> **RECORDED INFORMATION**:
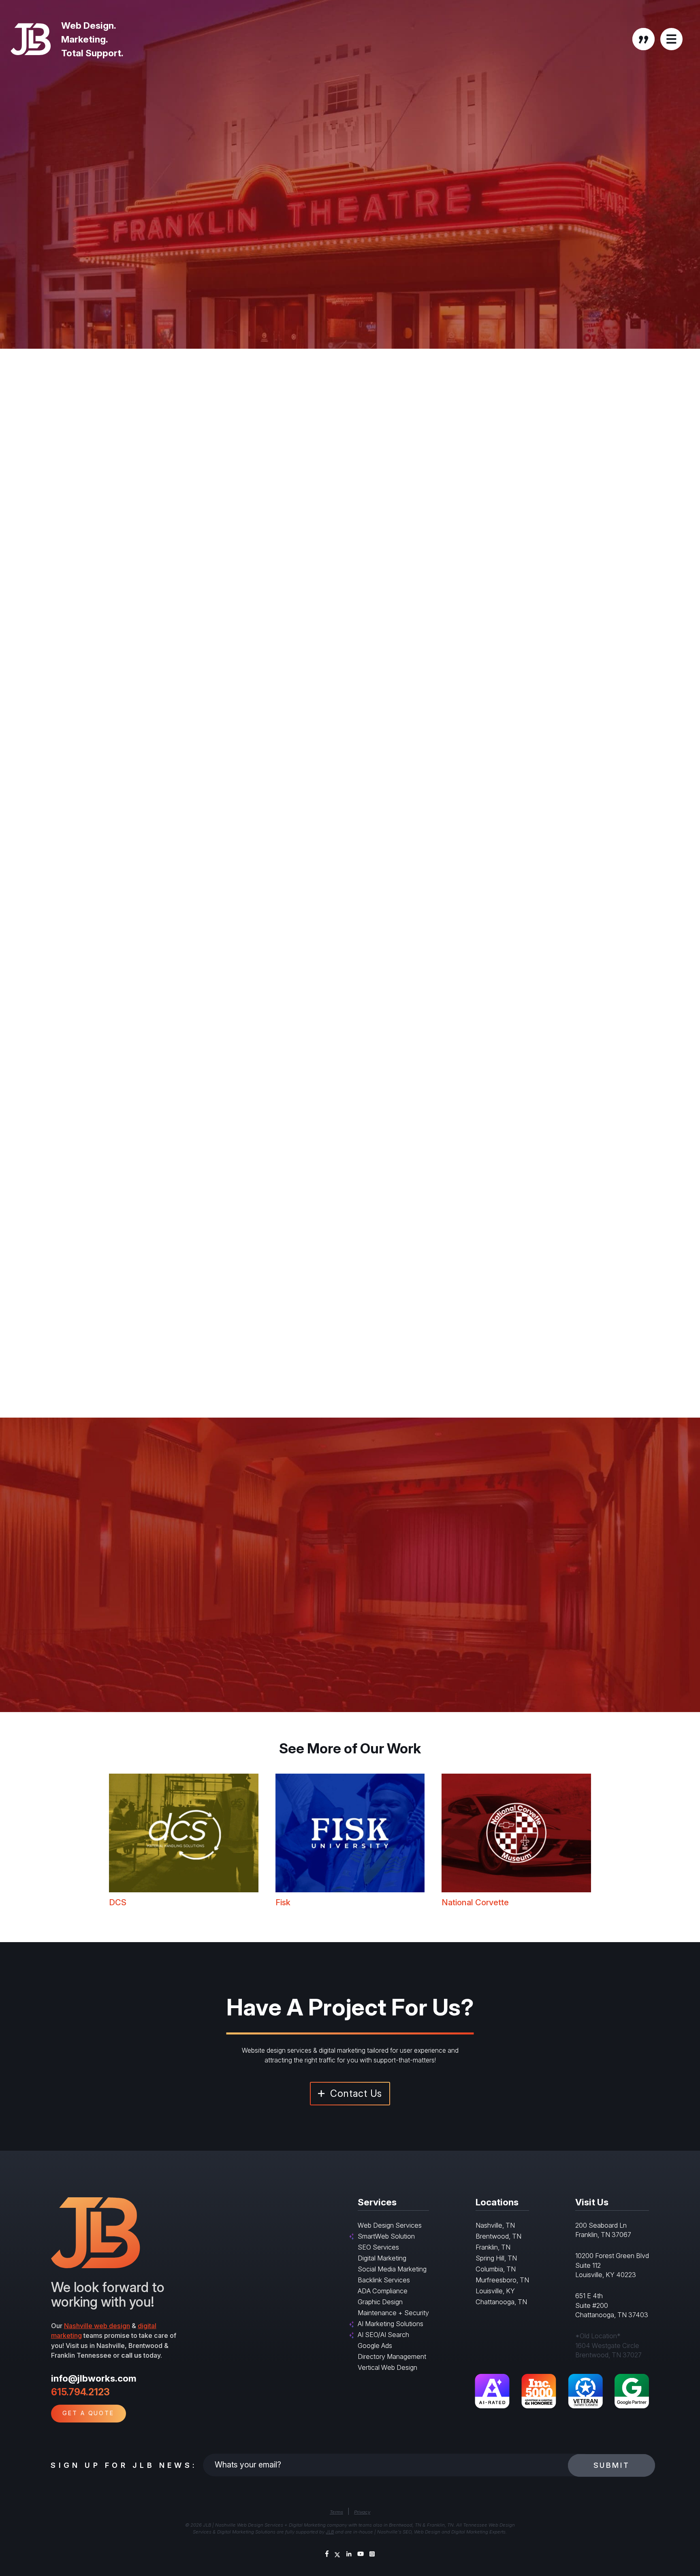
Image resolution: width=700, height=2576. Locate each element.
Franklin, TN (493, 2247)
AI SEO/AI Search (383, 2335)
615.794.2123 (80, 2392)
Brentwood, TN (498, 2236)
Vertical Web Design (387, 2367)
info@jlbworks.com (94, 2378)
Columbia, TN (496, 2269)
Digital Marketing (382, 2258)
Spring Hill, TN (496, 2258)
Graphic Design (380, 2302)
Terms (336, 2512)
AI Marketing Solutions (390, 2324)
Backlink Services (384, 2280)
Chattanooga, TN (501, 2302)
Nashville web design (97, 2326)
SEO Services (378, 2247)
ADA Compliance (383, 2291)
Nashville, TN (495, 2225)
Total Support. (92, 52)
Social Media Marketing (392, 2269)
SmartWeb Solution (386, 2236)
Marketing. (84, 39)
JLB (330, 2532)
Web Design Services (390, 2225)
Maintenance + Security (393, 2313)
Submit (611, 2465)
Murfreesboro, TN (502, 2280)
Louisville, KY (495, 2291)
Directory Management (392, 2356)
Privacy (362, 2512)
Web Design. (88, 25)
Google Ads (375, 2345)
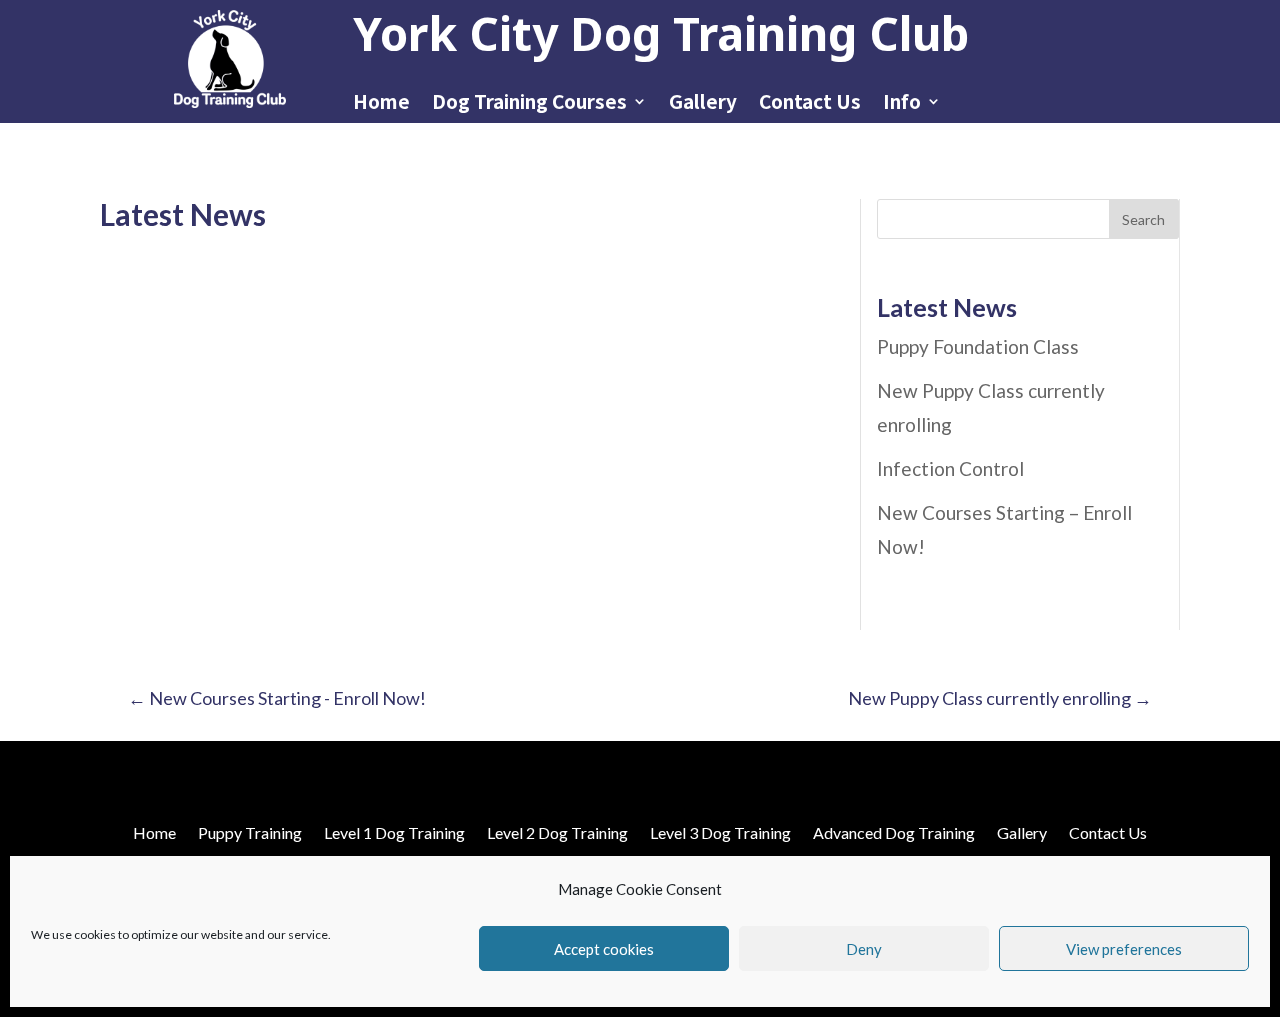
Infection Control (950, 468)
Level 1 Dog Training (394, 831)
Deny (864, 949)
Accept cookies (604, 949)
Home (381, 104)
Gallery (703, 104)
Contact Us (810, 104)
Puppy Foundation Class (978, 346)
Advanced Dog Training (894, 831)
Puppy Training (250, 831)
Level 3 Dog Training (720, 831)
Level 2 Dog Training (557, 831)
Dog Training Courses (529, 104)
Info (902, 104)
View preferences (1124, 949)
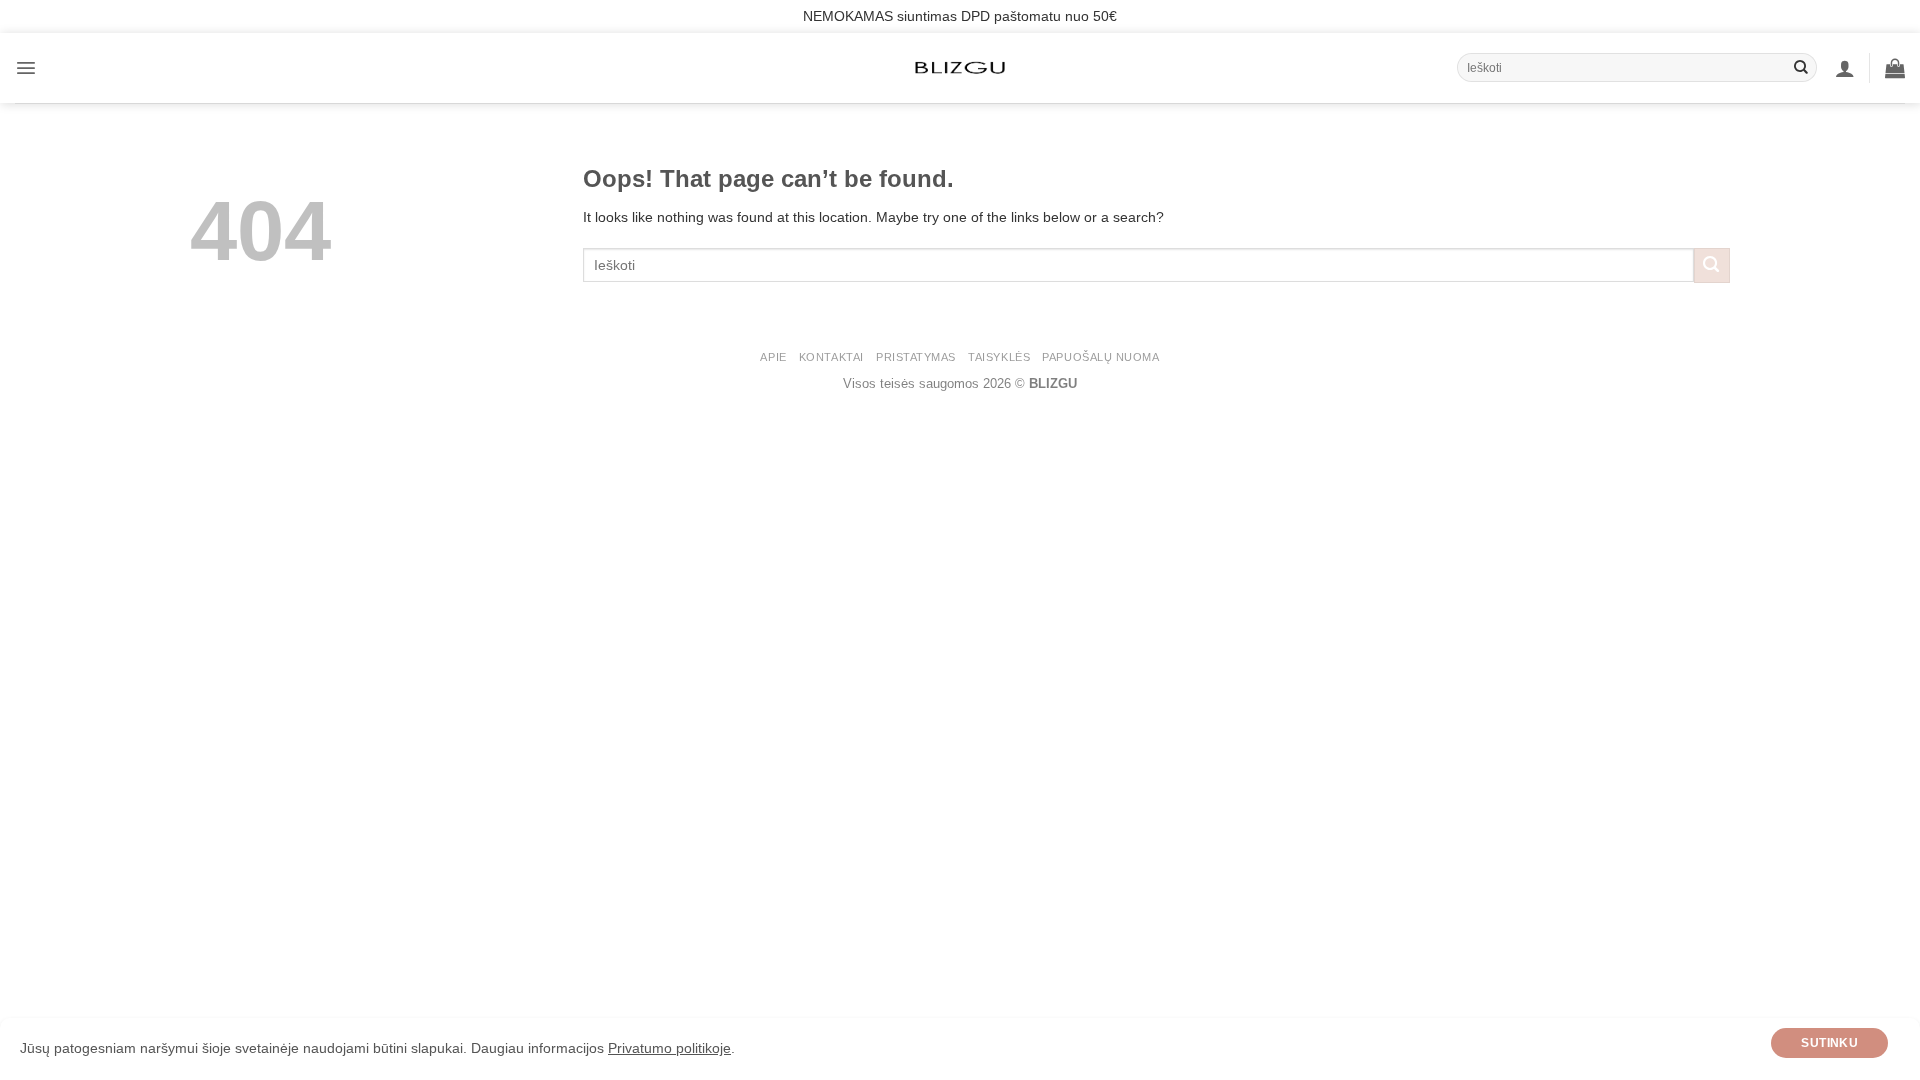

> **EXERCISE**: Among the lines of the material, find those that hold the word "Puppy" and copy them.

> **RESULT**:
Puppy Foundation Class (978, 346)
Puppy Training (250, 831)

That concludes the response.